[start RECORD EXCERPTS]

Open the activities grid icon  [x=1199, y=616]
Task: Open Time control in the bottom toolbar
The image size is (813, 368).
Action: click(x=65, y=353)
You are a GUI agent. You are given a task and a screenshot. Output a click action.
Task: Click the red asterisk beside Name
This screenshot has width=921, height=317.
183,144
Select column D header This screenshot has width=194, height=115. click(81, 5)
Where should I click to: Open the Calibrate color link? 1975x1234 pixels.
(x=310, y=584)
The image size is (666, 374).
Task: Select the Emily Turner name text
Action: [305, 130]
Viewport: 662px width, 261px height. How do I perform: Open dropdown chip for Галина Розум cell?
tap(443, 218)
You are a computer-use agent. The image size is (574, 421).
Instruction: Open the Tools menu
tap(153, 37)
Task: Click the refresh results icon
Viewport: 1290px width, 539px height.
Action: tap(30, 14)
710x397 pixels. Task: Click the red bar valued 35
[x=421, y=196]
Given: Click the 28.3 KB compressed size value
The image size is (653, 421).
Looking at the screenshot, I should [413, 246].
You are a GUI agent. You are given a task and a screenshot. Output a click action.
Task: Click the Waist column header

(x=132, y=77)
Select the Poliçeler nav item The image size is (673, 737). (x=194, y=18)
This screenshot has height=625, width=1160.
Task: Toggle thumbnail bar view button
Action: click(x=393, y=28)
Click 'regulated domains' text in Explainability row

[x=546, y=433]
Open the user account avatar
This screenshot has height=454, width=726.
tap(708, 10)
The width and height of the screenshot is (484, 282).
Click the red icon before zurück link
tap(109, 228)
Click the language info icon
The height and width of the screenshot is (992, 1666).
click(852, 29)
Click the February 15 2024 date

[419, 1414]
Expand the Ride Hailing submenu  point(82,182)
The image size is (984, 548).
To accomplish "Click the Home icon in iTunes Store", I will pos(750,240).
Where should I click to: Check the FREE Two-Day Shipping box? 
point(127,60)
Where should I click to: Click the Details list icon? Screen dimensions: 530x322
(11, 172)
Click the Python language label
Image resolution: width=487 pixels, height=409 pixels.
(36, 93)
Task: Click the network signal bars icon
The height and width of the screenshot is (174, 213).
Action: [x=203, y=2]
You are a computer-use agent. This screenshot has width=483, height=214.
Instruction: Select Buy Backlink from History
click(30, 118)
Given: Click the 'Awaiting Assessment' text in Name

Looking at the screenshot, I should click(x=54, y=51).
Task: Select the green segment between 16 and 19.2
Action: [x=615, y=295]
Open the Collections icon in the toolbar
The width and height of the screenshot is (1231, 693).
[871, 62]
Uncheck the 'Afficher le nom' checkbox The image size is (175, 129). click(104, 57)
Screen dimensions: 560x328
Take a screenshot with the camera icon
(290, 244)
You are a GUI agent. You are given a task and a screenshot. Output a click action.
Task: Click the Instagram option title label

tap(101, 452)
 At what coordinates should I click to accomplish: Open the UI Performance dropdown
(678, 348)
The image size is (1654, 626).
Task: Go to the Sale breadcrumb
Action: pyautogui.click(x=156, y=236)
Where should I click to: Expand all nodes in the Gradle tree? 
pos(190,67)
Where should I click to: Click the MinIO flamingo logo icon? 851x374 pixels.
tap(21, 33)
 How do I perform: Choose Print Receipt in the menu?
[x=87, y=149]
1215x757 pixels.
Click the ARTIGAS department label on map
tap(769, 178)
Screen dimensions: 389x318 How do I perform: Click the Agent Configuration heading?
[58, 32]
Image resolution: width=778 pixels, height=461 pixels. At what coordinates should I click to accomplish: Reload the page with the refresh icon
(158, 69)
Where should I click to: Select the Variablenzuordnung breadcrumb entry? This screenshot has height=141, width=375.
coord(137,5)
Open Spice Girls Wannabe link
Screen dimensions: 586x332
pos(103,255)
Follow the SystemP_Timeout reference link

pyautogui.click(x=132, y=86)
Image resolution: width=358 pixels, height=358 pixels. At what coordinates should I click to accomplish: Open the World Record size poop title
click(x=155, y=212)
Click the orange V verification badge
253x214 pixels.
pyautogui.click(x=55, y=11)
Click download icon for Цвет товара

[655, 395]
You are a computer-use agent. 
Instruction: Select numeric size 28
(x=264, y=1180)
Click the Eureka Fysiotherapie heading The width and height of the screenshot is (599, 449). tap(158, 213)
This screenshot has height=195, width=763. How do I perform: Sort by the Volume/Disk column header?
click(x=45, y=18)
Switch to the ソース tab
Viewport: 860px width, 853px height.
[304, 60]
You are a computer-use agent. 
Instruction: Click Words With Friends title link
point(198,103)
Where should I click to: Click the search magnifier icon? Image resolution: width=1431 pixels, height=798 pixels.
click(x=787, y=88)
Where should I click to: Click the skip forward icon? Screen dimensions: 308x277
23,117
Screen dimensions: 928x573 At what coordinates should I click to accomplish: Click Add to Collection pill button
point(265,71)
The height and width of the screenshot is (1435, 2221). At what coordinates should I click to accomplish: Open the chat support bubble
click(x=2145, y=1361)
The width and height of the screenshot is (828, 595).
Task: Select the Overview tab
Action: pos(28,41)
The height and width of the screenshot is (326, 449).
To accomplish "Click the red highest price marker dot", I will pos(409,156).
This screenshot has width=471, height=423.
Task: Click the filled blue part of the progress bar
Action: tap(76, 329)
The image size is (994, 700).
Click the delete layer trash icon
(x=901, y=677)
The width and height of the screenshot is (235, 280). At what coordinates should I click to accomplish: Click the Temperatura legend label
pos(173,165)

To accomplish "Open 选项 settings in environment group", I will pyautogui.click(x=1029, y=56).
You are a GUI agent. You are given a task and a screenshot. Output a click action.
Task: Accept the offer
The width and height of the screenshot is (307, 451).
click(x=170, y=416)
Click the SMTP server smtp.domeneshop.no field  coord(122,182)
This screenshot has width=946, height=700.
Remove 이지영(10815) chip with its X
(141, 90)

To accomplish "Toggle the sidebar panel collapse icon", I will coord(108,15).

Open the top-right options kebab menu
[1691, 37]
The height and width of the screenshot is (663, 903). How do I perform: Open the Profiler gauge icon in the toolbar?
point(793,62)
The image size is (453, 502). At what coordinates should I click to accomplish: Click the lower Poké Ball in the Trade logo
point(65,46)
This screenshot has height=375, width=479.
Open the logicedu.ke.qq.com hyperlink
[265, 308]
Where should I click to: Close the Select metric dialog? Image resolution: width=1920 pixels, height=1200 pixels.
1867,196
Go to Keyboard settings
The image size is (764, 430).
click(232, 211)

[end RECORD EXCERPTS]

TO BE DONE.
Can you pull out the records starting at the line that contains "The height and width of the screenshot is (1435, 2221)." and ending with the final line of the records, copying every line verbatim?

OUTPUT.
The height and width of the screenshot is (1435, 2221). At what coordinates should I click to accomplish: Open the chat support bubble
click(x=2145, y=1361)
The width and height of the screenshot is (828, 595).
Task: Select the Overview tab
Action: pos(28,41)
The height and width of the screenshot is (326, 449).
To accomplish "Click the red highest price marker dot", I will pos(409,156).
This screenshot has width=471, height=423.
Task: Click the filled blue part of the progress bar
Action: tap(76, 329)
The image size is (994, 700).
Click the delete layer trash icon
(x=901, y=677)
The width and height of the screenshot is (235, 280). At what coordinates should I click to accomplish: Click the Temperatura legend label
pos(173,165)

To accomplish "Open 选项 settings in environment group", I will pyautogui.click(x=1029, y=56).
You are a GUI agent. You are given a task and a screenshot. Output a click action.
Task: Accept the offer
The width and height of the screenshot is (307, 451).
click(x=170, y=416)
Click the SMTP server smtp.domeneshop.no field  coord(122,182)
This screenshot has width=946, height=700.
Remove 이지영(10815) chip with its X
(141, 90)

To accomplish "Toggle the sidebar panel collapse icon", I will coord(108,15).

Open the top-right options kebab menu
[1691, 37]
The height and width of the screenshot is (663, 903). How do I perform: Open the Profiler gauge icon in the toolbar?
point(793,62)
The image size is (453, 502). At what coordinates should I click to accomplish: Click the lower Poké Ball in the Trade logo
point(65,46)
This screenshot has height=375, width=479.
Open the logicedu.ke.qq.com hyperlink
[265, 308]
Where should I click to: Close the Select metric dialog? Image resolution: width=1920 pixels, height=1200 pixels.
1867,196
Go to Keyboard settings
The image size is (764, 430).
click(232, 211)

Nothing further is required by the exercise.